### Supplied data

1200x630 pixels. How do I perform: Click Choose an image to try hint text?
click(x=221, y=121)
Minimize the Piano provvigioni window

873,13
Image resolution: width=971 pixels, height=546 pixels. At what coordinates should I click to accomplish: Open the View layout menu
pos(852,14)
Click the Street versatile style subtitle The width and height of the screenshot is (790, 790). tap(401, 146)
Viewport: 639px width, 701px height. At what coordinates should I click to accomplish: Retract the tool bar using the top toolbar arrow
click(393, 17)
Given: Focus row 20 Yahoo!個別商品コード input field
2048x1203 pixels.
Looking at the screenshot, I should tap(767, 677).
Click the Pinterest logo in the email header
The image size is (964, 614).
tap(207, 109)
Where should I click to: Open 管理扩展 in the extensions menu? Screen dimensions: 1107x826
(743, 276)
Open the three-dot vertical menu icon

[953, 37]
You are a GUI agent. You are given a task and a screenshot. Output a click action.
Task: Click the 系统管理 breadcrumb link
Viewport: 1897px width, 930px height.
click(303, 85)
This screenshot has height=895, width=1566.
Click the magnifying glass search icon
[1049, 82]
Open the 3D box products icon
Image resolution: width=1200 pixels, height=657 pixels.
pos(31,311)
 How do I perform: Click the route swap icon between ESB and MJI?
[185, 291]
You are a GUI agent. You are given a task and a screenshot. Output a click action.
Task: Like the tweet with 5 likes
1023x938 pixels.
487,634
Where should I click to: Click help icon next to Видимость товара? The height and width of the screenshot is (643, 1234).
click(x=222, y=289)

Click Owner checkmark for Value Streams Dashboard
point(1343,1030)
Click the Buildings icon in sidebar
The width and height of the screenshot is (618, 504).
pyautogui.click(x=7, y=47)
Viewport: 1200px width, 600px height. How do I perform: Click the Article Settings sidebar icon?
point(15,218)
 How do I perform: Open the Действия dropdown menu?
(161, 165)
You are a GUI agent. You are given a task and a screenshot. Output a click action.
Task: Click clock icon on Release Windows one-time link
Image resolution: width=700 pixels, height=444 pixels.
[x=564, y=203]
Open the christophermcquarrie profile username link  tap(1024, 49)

######

→ The problem: Pull out all lines from the entries above in which the word "link" appears.

→ The answer:
Task: Click the 系统管理 breadcrumb link
Task: Click clock icon on Release Windows one-time link
Open the christophermcquarrie profile username link  tap(1024, 49)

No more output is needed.